Jurors began deliberating Thursday afternoon in the investment fraud trial of Kimm Hannan.

CANTON  Jurors will return Friday to continue deliberations in the trial of a Stark County financial adviser charged with 53 counts of securities-related fraud.

Kimm C. Hannan, 67, of Jackson Township, faces decades in prison if convicted, depending on whether any of the charges are merged for sentencing purposes. The defendant is also charged with single felony counts of aggravated theft and theft from a person in a protected class.

Closing arguments were delivered Thursday in Stark County Common Pleas Court before Judge Chryssa Hartnett.

Stark County Assistant Prosecutor Joe Vance said that Hannan orchestrated and perpetrated "nothing but a con" on five clients.

Dollars paid to Hannan totaled roughly $1.7 million spread over five clients, including $800,000 from one married couple, the assistant prosecutor said. The fraudulent conduct occurred between 2014 and 2017 and included victims both inside and outside Stark County, according to testimony.

Hannan worked in the financial industry for decades, achieving great success before he ran into money problems, according to testimony.

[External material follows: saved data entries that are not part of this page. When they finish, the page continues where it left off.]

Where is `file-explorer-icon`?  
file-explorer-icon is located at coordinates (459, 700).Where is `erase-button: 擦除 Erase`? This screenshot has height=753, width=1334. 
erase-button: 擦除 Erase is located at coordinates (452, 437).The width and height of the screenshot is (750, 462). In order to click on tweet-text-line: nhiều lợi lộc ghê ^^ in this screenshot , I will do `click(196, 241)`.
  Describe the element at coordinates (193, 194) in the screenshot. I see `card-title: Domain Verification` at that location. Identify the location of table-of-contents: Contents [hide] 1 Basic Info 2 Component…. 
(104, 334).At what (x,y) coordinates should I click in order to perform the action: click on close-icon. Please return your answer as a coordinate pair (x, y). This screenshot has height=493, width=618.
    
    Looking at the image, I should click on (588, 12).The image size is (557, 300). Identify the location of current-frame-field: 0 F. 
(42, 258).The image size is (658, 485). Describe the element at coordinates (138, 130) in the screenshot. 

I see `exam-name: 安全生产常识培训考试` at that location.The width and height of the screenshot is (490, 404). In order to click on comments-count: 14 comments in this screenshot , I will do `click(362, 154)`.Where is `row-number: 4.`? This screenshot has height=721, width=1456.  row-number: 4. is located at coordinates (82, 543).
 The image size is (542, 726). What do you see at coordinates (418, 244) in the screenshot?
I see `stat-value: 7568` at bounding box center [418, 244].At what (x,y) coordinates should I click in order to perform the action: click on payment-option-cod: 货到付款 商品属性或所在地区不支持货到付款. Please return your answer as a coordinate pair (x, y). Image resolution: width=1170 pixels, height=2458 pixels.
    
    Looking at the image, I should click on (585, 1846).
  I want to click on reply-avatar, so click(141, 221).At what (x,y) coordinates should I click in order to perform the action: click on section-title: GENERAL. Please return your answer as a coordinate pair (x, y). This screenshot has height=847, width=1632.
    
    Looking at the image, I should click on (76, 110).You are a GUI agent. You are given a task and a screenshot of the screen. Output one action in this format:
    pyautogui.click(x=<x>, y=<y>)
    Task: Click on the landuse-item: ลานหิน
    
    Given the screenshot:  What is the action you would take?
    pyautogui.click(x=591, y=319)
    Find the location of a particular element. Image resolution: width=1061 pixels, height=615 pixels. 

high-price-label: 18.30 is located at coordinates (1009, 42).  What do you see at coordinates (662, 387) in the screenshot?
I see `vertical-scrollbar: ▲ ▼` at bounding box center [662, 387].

During closing arguments, Vance told jurors Hannan used the savings and retirement funds of investors as a "piggy bank" for his failing business ventures, including two dry-cleaning properties in Stark County, a proposed dog daycare business and a human-resources outfit. Investor funds, which the defense characterized as loans, also were wrongly spent on Hannan 's personal expenses, spousal support and business-related debt, according to bank records introduced during the trial.

Vance also said records indicate Hannan spent some of the investor funds on rent at a downtown Canton upscale apartment. More than $100,000 in investor funds were spent at casinos, the assistant prosecutor said.

A prosecution witness testified that Hannan wagered hundreds per hand on card games at a Cleveland casino and was known by employees by name. Hannan also spent time in an exclusive area of the casino, according to testimony.

Attorney Kenneth Frame, of the Stark County Public Defender's Office, emphasized to jurors that under the law the prosecution has the burden of proving his client's guilt beyond a reasonable doubt. It's not up to the defense to prove Hannan's innocence, Frame said.

"If you put yourself in (Hannan's) mind you'll find he had no (intent) to defraud these people," he said.

Frame also questioned some of the prosecution's evidence, noting a forensic auditor had been unaware of a Hannan-related check totaling more than $100,000.

In opening statements, Frame had told jurors his client violated investment-related rules but not the law. That was not a point he emphasized in closing arguments.

Vance cited Hannan's recorded interview with officials from the Ohio Division of Securities in which he admitted to spending investor funds or loans on personal expenses without their knowledge. The defendant also admitted he didn't disclose the problems he was having with his business ventures making payroll or turning a profit.

The Ohio Division of Securities had received a tip accusing Hannan of heading a Ponzi scheme. Vance said that's exactly what Hannan did by using new investor funds to pay old investors.

Janice Hitzeman, attorney inspector with the Ohio Division of Securities, testified earlier this week that Hannan clearly violated the Ohio Securities Act by neglecting to make full disclosure of important information related to the investments and his businesses. She also said that even if the money paid to Hannan was a loan, it's still considered a security and investment under the law.

Hitzeman also testified Hannan had asked state investigators if they wanted to invest in a new business idea of his so he could generate money to pay back investors and remedy the situation. State officials rebuked the offer.

Frame addressed that point during closing arguments.

"I'd argue that shows his dedication in trying to make this work and in trying to do the right thing," the defense attorney said.